Give back exactly the lines of the entries below from the line with "300ml] (389, 2105)" to the line with "Política de Privacidade (506, 2449)", inclusive, and only those.

Entries shown Block Start

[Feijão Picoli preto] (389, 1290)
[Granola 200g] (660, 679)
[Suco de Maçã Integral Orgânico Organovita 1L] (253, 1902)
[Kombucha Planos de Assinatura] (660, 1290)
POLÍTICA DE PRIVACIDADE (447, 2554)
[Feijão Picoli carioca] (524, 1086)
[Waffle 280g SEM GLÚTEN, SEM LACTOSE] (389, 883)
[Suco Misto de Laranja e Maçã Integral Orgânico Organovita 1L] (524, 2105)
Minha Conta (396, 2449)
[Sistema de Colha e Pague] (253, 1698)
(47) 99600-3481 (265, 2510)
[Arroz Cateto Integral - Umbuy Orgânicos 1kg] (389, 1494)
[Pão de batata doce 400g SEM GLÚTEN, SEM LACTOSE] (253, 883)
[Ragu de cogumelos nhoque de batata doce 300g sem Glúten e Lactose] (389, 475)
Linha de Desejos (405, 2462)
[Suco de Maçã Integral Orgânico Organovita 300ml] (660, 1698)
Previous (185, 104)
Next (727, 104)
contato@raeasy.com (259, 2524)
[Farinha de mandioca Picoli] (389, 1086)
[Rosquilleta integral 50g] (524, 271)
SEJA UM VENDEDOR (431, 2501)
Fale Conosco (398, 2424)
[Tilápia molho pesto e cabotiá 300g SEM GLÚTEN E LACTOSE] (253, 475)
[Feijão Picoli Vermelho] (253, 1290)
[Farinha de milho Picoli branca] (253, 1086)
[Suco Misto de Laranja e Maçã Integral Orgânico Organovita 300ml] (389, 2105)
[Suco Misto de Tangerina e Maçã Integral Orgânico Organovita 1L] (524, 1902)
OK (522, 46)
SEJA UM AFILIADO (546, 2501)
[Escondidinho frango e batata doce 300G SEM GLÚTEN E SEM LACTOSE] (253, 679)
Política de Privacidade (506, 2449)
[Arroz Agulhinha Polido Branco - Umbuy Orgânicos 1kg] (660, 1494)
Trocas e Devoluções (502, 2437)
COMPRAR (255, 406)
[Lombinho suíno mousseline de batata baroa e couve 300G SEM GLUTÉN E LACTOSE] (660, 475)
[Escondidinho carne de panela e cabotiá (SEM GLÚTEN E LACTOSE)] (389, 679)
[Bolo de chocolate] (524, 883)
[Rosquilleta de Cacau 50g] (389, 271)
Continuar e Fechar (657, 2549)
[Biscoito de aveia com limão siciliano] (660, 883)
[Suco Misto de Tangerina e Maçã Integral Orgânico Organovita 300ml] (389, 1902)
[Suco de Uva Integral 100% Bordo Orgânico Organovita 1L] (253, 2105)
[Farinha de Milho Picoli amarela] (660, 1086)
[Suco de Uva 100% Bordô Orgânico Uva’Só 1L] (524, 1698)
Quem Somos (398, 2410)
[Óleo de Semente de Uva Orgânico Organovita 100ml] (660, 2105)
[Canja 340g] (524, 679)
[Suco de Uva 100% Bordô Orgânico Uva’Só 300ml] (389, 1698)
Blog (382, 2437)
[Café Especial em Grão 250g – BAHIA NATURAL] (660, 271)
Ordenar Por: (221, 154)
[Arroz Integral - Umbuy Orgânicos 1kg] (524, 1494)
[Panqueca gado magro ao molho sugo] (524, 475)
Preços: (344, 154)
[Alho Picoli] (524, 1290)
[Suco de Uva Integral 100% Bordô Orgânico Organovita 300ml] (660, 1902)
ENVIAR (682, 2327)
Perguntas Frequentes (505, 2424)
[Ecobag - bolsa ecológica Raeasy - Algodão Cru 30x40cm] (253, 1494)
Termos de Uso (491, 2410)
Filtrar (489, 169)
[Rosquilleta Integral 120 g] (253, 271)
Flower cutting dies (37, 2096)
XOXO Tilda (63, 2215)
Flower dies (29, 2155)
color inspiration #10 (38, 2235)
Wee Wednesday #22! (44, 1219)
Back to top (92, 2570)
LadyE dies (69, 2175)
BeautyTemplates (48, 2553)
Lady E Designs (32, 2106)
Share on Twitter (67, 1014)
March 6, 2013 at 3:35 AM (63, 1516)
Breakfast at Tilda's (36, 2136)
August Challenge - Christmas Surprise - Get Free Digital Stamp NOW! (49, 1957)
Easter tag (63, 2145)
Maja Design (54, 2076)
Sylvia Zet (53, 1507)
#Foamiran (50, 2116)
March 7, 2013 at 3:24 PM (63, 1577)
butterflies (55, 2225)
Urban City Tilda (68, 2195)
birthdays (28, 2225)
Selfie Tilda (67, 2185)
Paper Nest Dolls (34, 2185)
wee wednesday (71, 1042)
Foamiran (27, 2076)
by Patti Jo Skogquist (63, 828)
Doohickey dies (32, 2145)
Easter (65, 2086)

Entries shown Block End

▶ Response box
[Suco Misto de Laranja e Maçã Integral Orgânico Organovita 300ml] (389, 2105)
[Suco Misto de Tangerina e Maçã Integral Orgânico Organovita 1L] (524, 1902)
OK (522, 46)
SEJA UM AFILIADO (546, 2501)
[Escondidinho frango e batata doce 300G SEM GLÚTEN E SEM LACTOSE] (253, 679)
Política de Privacidade (506, 2449)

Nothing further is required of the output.